> **Exercise**
Word-for-word transcription is needed for all of the entries.
== Data for this task
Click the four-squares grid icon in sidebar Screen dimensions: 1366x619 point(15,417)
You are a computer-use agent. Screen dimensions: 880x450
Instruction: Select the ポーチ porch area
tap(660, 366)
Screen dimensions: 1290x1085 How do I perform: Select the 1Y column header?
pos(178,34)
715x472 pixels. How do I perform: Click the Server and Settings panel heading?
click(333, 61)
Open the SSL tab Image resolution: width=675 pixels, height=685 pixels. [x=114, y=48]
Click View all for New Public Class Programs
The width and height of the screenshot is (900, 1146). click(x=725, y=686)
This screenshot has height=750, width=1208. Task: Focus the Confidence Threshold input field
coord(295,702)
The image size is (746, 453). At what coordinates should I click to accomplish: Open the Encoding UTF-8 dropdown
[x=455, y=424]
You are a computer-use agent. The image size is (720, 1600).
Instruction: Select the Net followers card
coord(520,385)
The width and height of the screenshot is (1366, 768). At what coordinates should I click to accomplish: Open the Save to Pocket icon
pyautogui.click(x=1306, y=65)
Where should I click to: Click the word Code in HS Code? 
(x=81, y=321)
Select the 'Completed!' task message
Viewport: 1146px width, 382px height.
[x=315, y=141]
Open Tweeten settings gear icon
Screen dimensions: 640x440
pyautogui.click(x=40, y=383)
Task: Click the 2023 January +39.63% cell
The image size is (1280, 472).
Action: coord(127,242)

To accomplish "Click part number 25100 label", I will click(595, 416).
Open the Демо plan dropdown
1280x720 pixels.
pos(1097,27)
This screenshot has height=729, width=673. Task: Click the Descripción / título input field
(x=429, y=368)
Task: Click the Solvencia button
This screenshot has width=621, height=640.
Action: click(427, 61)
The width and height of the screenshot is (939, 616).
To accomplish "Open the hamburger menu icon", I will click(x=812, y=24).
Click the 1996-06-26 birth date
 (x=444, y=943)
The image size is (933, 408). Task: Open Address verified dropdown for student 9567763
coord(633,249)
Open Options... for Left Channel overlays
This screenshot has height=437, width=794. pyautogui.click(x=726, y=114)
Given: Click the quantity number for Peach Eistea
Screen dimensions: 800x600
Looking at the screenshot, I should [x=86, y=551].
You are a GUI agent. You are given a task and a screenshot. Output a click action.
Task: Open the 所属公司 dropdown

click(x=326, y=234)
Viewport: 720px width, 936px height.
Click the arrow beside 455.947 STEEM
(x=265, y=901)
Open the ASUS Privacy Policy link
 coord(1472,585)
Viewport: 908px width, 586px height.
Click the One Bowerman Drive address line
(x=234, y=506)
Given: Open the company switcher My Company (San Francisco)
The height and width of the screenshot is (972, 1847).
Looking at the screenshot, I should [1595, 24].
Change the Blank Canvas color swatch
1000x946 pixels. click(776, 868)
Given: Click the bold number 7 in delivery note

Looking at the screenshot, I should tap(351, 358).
====
> **Problem solution**
Click the four-squares grid icon in sidebar Screen dimensions: 1366x619 point(15,417)
You are a computer-use agent. Screen dimensions: 880x450
Instruction: Select the ポーチ porch area
tap(660, 366)
Screen dimensions: 1290x1085 How do I perform: Select the 1Y column header?
pos(178,34)
715x472 pixels. How do I perform: Click the Server and Settings panel heading?
click(333, 61)
Open the SSL tab Image resolution: width=675 pixels, height=685 pixels. [x=114, y=48]
Click View all for New Public Class Programs
The width and height of the screenshot is (900, 1146). click(x=725, y=686)
This screenshot has height=750, width=1208. Task: Focus the Confidence Threshold input field
coord(295,702)
The image size is (746, 453). At what coordinates should I click to accomplish: Open the Encoding UTF-8 dropdown
[x=455, y=424]
You are a computer-use agent. The image size is (720, 1600).
Instruction: Select the Net followers card
coord(520,385)
The width and height of the screenshot is (1366, 768). At what coordinates should I click to accomplish: Open the Save to Pocket icon
pyautogui.click(x=1306, y=65)
Where should I click to: Click the word Code in HS Code? 
(x=81, y=321)
Select the 'Completed!' task message
Viewport: 1146px width, 382px height.
[x=315, y=141]
Open Tweeten settings gear icon
Screen dimensions: 640x440
pyautogui.click(x=40, y=383)
Task: Click the 2023 January +39.63% cell
The image size is (1280, 472).
Action: coord(127,242)

To accomplish "Click part number 25100 label", I will click(595, 416).
Open the Демо plan dropdown
1280x720 pixels.
pos(1097,27)
This screenshot has height=729, width=673. Task: Click the Descripción / título input field
(x=429, y=368)
Task: Click the Solvencia button
This screenshot has width=621, height=640.
Action: click(427, 61)
The width and height of the screenshot is (939, 616).
To accomplish "Open the hamburger menu icon", I will click(x=812, y=24).
Click the 1996-06-26 birth date
 (x=444, y=943)
The image size is (933, 408). Task: Open Address verified dropdown for student 9567763
coord(633,249)
Open Options... for Left Channel overlays
This screenshot has height=437, width=794. pyautogui.click(x=726, y=114)
Given: Click the quantity number for Peach Eistea
Screen dimensions: 800x600
Looking at the screenshot, I should [x=86, y=551].
You are a GUI agent. You are given a task and a screenshot. Output a click action.
Task: Open the 所属公司 dropdown

click(x=326, y=234)
Viewport: 720px width, 936px height.
Click the arrow beside 455.947 STEEM
(x=265, y=901)
Open the ASUS Privacy Policy link
 coord(1472,585)
Viewport: 908px width, 586px height.
Click the One Bowerman Drive address line
(x=234, y=506)
Given: Open the company switcher My Company (San Francisco)
The height and width of the screenshot is (972, 1847).
Looking at the screenshot, I should [1595, 24].
Change the Blank Canvas color swatch
1000x946 pixels. click(776, 868)
Given: Click the bold number 7 in delivery note

Looking at the screenshot, I should tap(351, 358).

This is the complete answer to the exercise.